▸ Work task
Without any of the pictures, transcribe all the lines below exactly.

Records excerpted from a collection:
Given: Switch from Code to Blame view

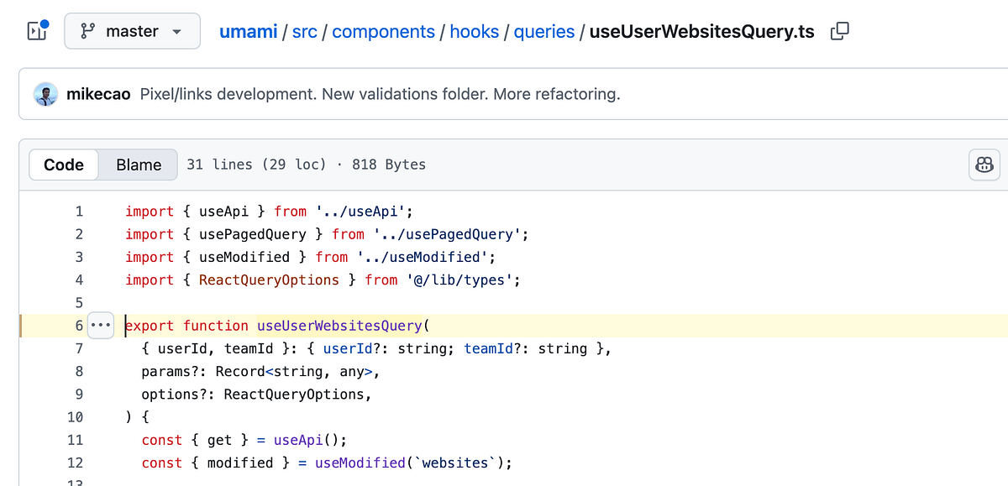Looking at the screenshot, I should click(x=137, y=165).
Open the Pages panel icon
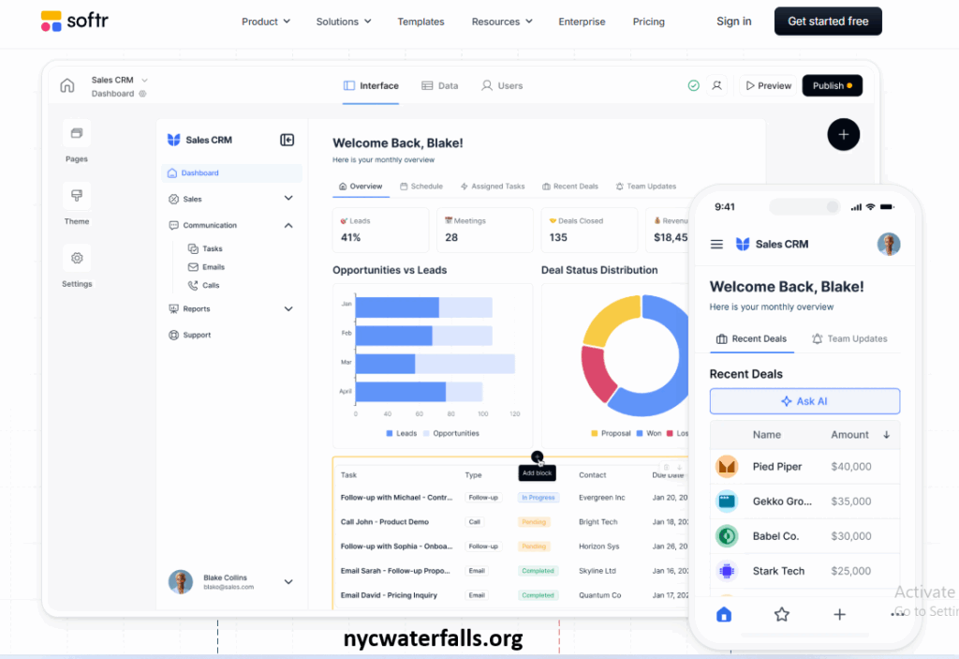The height and width of the screenshot is (659, 959). [77, 133]
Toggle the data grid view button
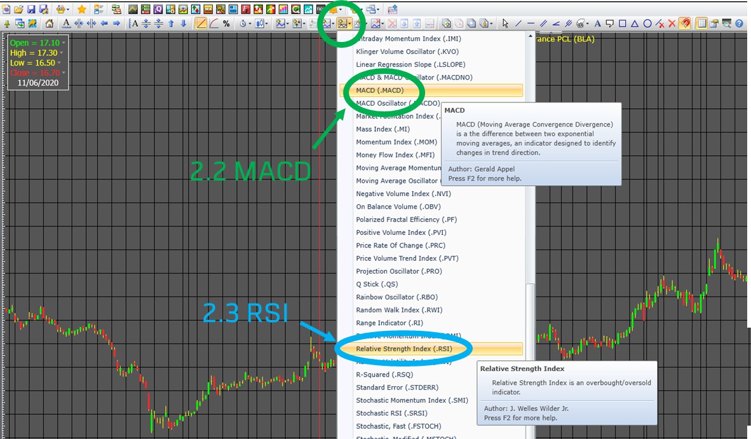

▸ Response area
Given: Switch from Code to Blame view

Looking at the screenshot, I should click(x=137, y=165).
Open the Pages panel icon
The height and width of the screenshot is (659, 959). [77, 133]
Toggle the data grid view button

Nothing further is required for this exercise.